Vector Logo Process: From Sketch to Final

I’ve been wanting to design another logo for Homespun Royale, something fun, energetic and t-shirt/sticker worthy. Thanks to JM for giving me a prod to get it done. View the slideshow to walk through my steps. All the major steps and design decisions are represented (although there are many more color variations and tweaks).

Page 1: The original sketch scanned. I think I will do a full type-set logo eventually. Maybe a future post.

HR 1

Page 2: Scanned and taken into Photoshop, I tweaked and played around in pixel-land. The ability to quickly copy/paste/warp/erase/fill/etc. make this part of the design process ideal for the digital realm. I could do it on paper, but it wouldn’t be as efficient.


Page 3: Selections and refinements. I had a strong direction now. The “plank” H vertical strokes were an attempt to get across the “Homespun/home-made/family band” aspects of the logo. I abandoned earlier attempts at “weaving” the “R” swoosh through the uprights. By this stage the overall shape of the logo was coming into focus. I let that guide me as exemplified with the crown above the “R”. Initially I thought the crown should flow in the same direction as the “H” strokes. As the logo tightened up, I wanted to balance the diagonal motion on the left side with a matching visual motion on the right. The drop shadow was by now design element that would be in the final design. There was an amusement park/baseball team vibe that I found appealing.
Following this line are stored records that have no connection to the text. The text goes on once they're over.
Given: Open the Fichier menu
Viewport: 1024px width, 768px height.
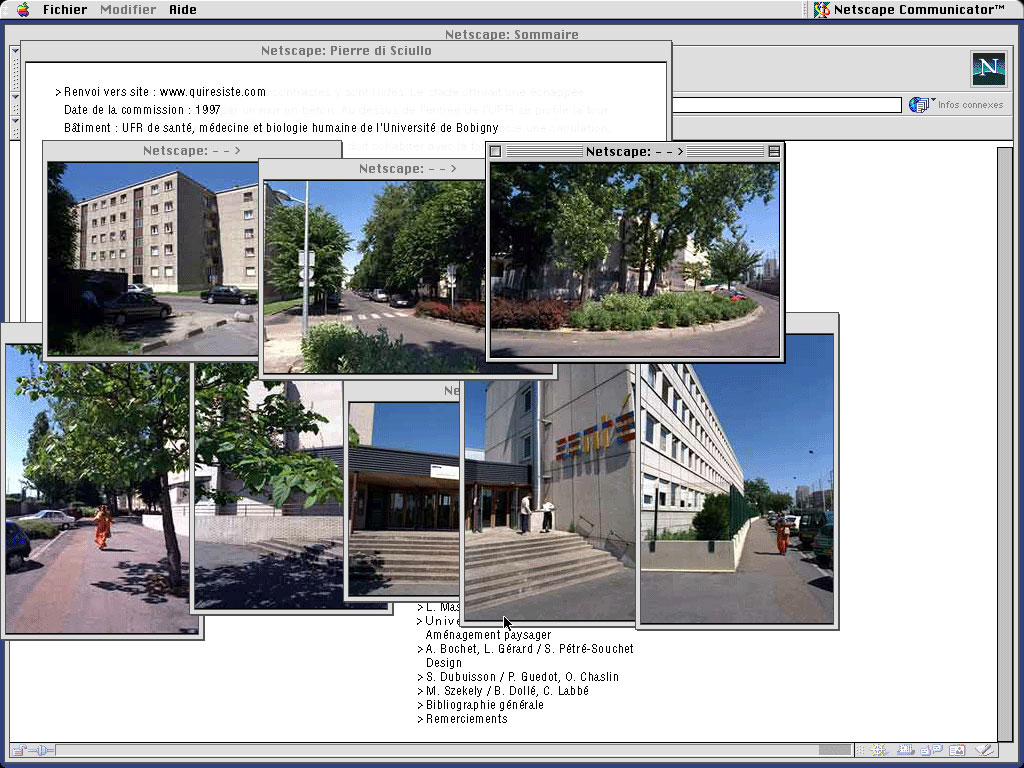Looking at the screenshot, I should pyautogui.click(x=64, y=9).
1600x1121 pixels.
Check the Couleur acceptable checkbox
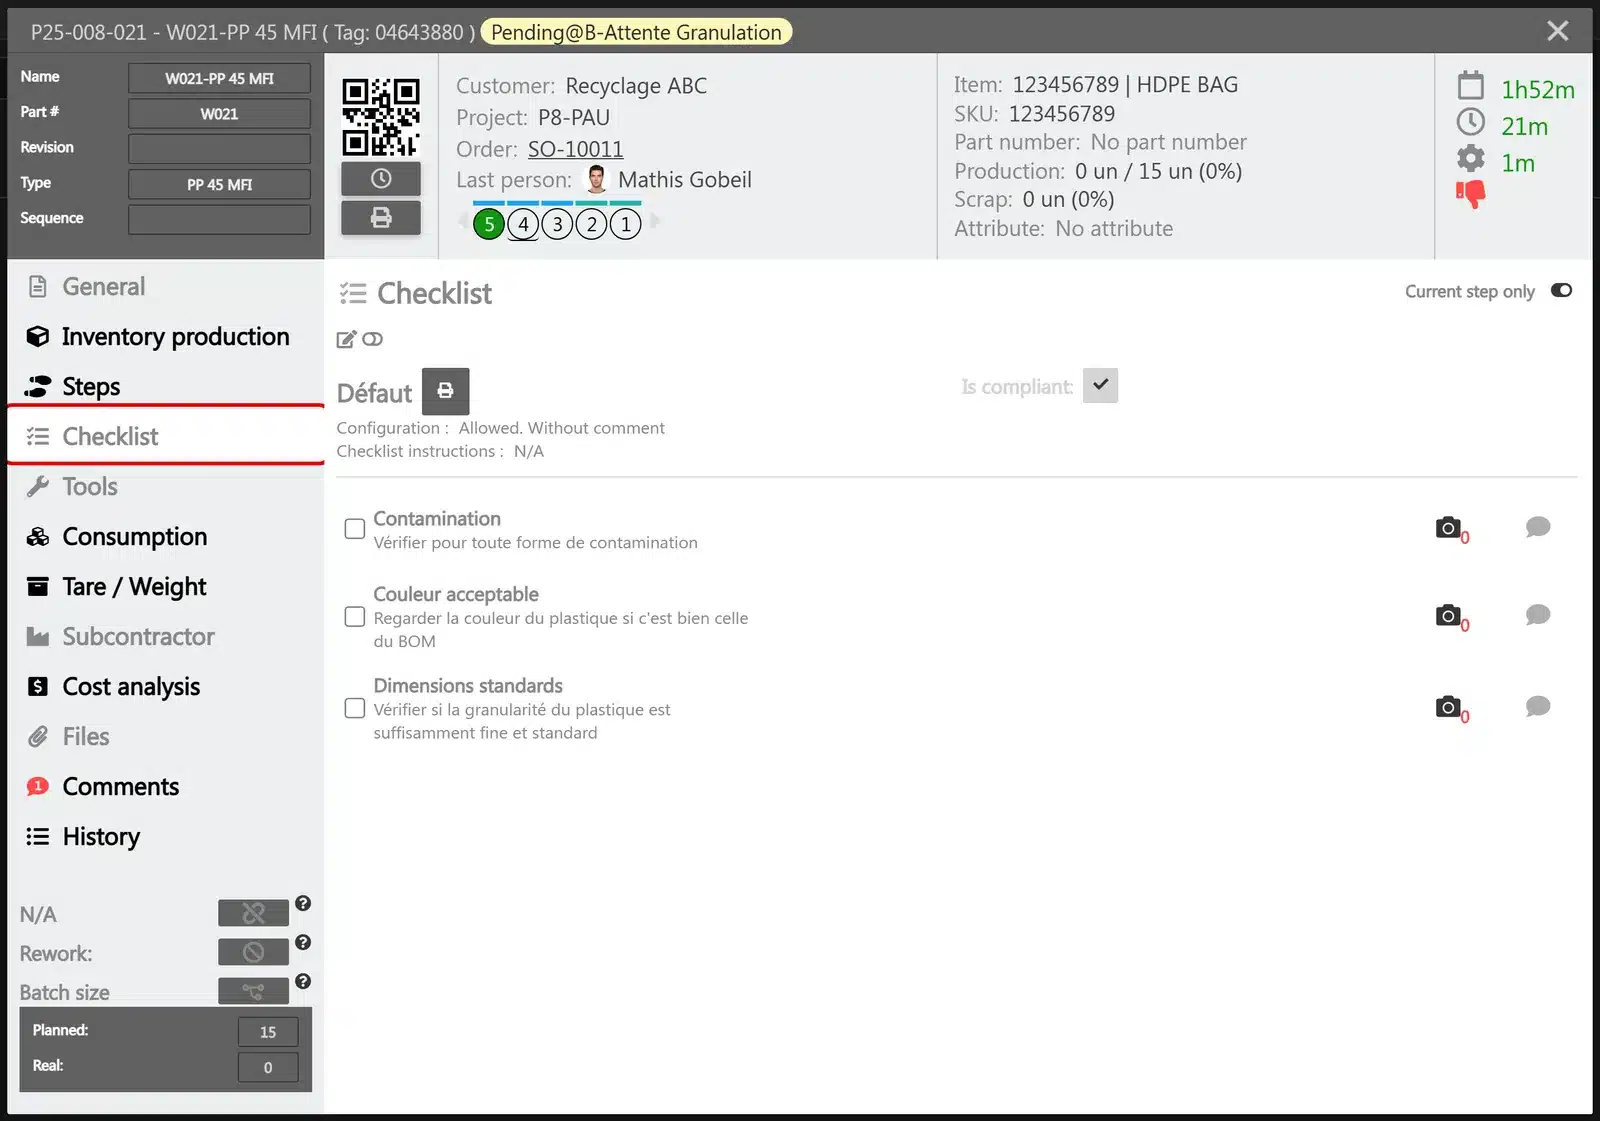(x=355, y=617)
Page 4: I printed out the top two designs from Page 3 and mixed and matches some elements using tracing paper and pencil. I put the ol’ french curves to use and used blue pencil and a ruler to work out some stronger direction and size relationships.
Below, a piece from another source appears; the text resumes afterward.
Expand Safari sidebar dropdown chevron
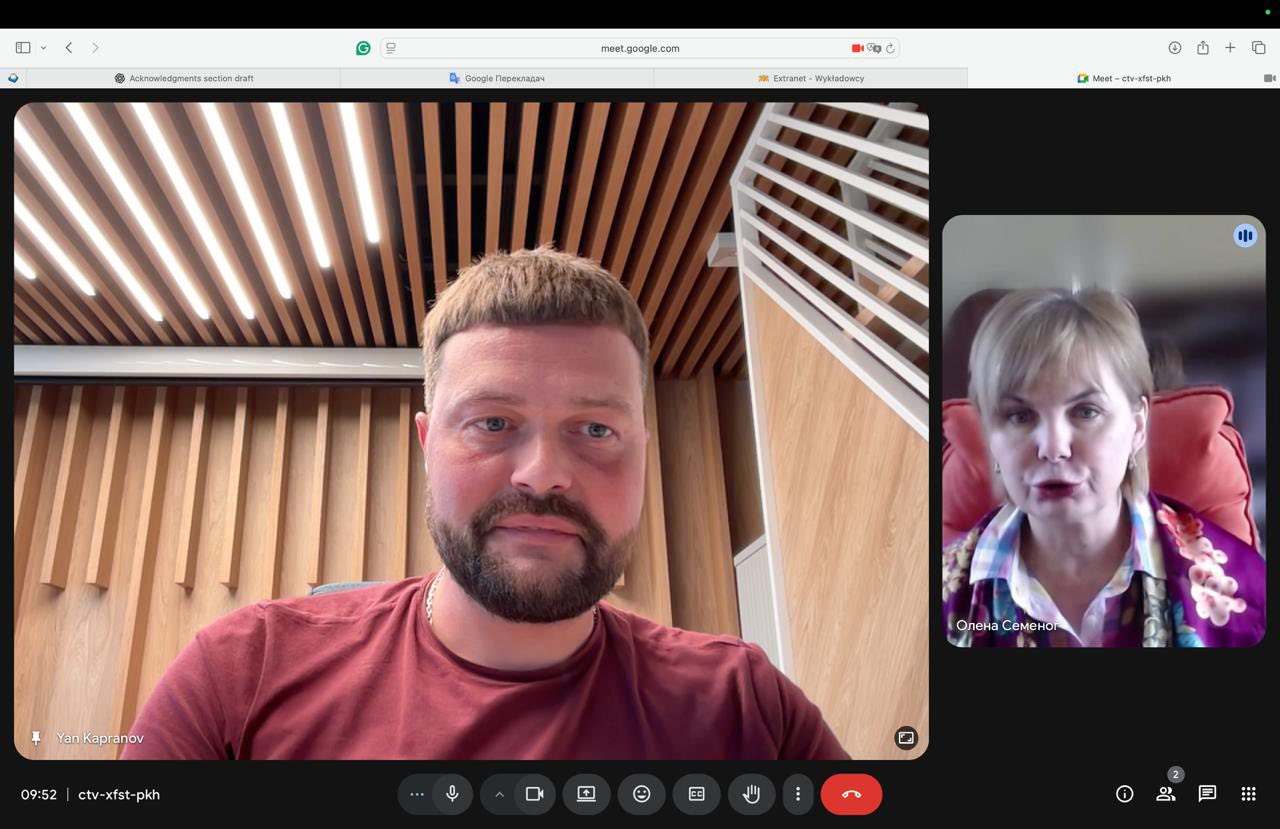 click(43, 48)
Page 5: With the pencil art scanned into Adobe Illustrator, I got to work building shapes. I also used the precision of the vector tools to check and tweak a few relationships. For example, I wanted the 3 downstrokes to get thinner in an ordered way. Well designed logos take spacing relationships into consideration and the ” distribute object “functions can simplify that process.


Page 6: The finish built logo. I still did some tweaking, notably on the right side swoosh of the “R”.


Page 7: After dummying up the drop shadow, I noticed that the crown drop shadow was making a distracting tangent. I next tried the idea of creating a “3-D” drop shadow effect, something fairly common on sports jerseys. The red arrow shows the addition of an outline to add an additional degree of separation/dimensionality. I still wanted a way to make the logo say “homemade”. The woodgrain pattern (created in Illustrator) was first applied to the foreground shape. I later applied it to the background shape only which seemed to work better since it doesn’t decrease the readability of the logo.


Page 8: I’m still playing around with the colors –looking at carnival, circus and vintage crate art palettes to find colors that are odd but complimentary. The name and logo are all about contrasts, finding a balance between them.



2 Responses to “Vector Logo Process: From Sketch to Final”

  1. eric Says:

    Way to go, Nate! – Eric

    • labsquad Says:

      Thanks Eric. I’m working on a t-shirt application right now–a reversed design in 1 color (which will give me 2 colors with the addition of the shirt color showing through the negative space of the design).